To do ▸
Here is a listing. Write it out again without a single difference.

Records for this task ▸

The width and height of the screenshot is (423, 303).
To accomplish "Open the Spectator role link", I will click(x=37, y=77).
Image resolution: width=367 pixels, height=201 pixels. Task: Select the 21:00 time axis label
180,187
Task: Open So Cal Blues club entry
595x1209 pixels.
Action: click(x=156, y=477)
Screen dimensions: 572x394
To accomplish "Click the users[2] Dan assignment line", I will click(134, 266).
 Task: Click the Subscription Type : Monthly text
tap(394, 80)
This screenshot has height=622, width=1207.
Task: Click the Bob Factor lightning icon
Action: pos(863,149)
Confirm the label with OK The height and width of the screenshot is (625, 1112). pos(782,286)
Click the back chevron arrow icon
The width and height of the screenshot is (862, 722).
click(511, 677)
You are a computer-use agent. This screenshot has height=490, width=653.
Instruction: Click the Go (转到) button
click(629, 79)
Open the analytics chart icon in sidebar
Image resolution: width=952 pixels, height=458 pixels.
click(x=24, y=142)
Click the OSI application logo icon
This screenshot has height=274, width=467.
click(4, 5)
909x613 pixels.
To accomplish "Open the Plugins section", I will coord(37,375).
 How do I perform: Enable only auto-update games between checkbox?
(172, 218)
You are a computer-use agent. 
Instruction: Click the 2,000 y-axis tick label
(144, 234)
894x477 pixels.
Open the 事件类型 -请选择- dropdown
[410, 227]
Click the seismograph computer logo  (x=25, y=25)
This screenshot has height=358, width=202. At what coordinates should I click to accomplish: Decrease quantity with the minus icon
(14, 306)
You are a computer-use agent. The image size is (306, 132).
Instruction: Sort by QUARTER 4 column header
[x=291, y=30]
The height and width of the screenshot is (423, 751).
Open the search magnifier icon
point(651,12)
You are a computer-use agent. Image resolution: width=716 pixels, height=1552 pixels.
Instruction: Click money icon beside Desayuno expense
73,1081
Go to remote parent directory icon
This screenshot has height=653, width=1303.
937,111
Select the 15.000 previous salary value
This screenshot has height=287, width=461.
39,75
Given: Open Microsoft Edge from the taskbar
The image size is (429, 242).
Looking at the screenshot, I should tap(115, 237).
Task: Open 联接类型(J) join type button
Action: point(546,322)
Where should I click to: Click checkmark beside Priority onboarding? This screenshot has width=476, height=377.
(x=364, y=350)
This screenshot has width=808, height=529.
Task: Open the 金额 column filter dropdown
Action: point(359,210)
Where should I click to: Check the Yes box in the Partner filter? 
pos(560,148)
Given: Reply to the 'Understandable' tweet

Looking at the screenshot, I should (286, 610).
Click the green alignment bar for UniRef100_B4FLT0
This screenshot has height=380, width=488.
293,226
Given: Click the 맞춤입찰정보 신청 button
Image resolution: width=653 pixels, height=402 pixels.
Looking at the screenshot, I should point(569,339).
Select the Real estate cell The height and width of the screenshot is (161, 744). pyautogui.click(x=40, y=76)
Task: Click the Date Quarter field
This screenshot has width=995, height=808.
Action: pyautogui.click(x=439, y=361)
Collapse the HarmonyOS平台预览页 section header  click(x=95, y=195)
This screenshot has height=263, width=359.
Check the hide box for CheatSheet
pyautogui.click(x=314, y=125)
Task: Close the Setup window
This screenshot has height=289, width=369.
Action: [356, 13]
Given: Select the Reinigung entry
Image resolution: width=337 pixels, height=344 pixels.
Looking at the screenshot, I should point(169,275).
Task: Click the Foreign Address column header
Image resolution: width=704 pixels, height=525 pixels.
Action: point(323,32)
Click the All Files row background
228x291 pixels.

Written answer ▸
The width and height of the screenshot is (423, 303).
To accomplish "Open the Spectator role link", I will click(x=37, y=77).
Image resolution: width=367 pixels, height=201 pixels. Task: Select the 21:00 time axis label
180,187
Task: Open So Cal Blues club entry
595x1209 pixels.
Action: click(x=156, y=477)
Screen dimensions: 572x394
To accomplish "Click the users[2] Dan assignment line", I will click(134, 266).
 Task: Click the Subscription Type : Monthly text
tap(394, 80)
This screenshot has height=622, width=1207.
Task: Click the Bob Factor lightning icon
Action: pos(863,149)
Confirm the label with OK The height and width of the screenshot is (625, 1112). pos(782,286)
Click the back chevron arrow icon
The width and height of the screenshot is (862, 722).
click(511, 677)
You are a computer-use agent. This screenshot has height=490, width=653.
Instruction: Click the Go (转到) button
click(629, 79)
Open the analytics chart icon in sidebar
Image resolution: width=952 pixels, height=458 pixels.
click(x=24, y=142)
Click the OSI application logo icon
This screenshot has height=274, width=467.
click(4, 5)
909x613 pixels.
To accomplish "Open the Plugins section", I will coord(37,375).
 How do I perform: Enable only auto-update games between checkbox?
(172, 218)
You are a computer-use agent. 
Instruction: Click the 2,000 y-axis tick label
(144, 234)
894x477 pixels.
Open the 事件类型 -请选择- dropdown
[410, 227]
Click the seismograph computer logo  (x=25, y=25)
This screenshot has height=358, width=202. At what coordinates should I click to accomplish: Decrease quantity with the minus icon
(14, 306)
You are a computer-use agent. The image size is (306, 132).
Instruction: Sort by QUARTER 4 column header
[x=291, y=30]
The height and width of the screenshot is (423, 751).
Open the search magnifier icon
point(651,12)
You are a computer-use agent. Image resolution: width=716 pixels, height=1552 pixels.
Instruction: Click money icon beside Desayuno expense
73,1081
Go to remote parent directory icon
This screenshot has height=653, width=1303.
937,111
Select the 15.000 previous salary value
This screenshot has height=287, width=461.
39,75
Given: Open Microsoft Edge from the taskbar
The image size is (429, 242).
Looking at the screenshot, I should tap(115, 237).
Task: Open 联接类型(J) join type button
Action: point(546,322)
Where should I click to: Click checkmark beside Priority onboarding? This screenshot has width=476, height=377.
(x=364, y=350)
This screenshot has width=808, height=529.
Task: Open the 金额 column filter dropdown
Action: point(359,210)
Where should I click to: Check the Yes box in the Partner filter? 
pos(560,148)
Given: Reply to the 'Understandable' tweet

Looking at the screenshot, I should (286, 610).
Click the green alignment bar for UniRef100_B4FLT0
This screenshot has height=380, width=488.
293,226
Given: Click the 맞춤입찰정보 신청 button
Image resolution: width=653 pixels, height=402 pixels.
Looking at the screenshot, I should point(569,339).
Select the Real estate cell The height and width of the screenshot is (161, 744). pyautogui.click(x=40, y=76)
Task: Click the Date Quarter field
This screenshot has width=995, height=808.
Action: pyautogui.click(x=439, y=361)
Collapse the HarmonyOS平台预览页 section header  click(x=95, y=195)
This screenshot has height=263, width=359.
Check the hide box for CheatSheet
pyautogui.click(x=314, y=125)
Task: Close the Setup window
This screenshot has height=289, width=369.
Action: [356, 13]
Given: Select the Reinigung entry
Image resolution: width=337 pixels, height=344 pixels.
Looking at the screenshot, I should point(169,275).
Task: Click the Foreign Address column header
Image resolution: width=704 pixels, height=525 pixels.
Action: point(323,32)
Click the All Files row background
228x291 pixels.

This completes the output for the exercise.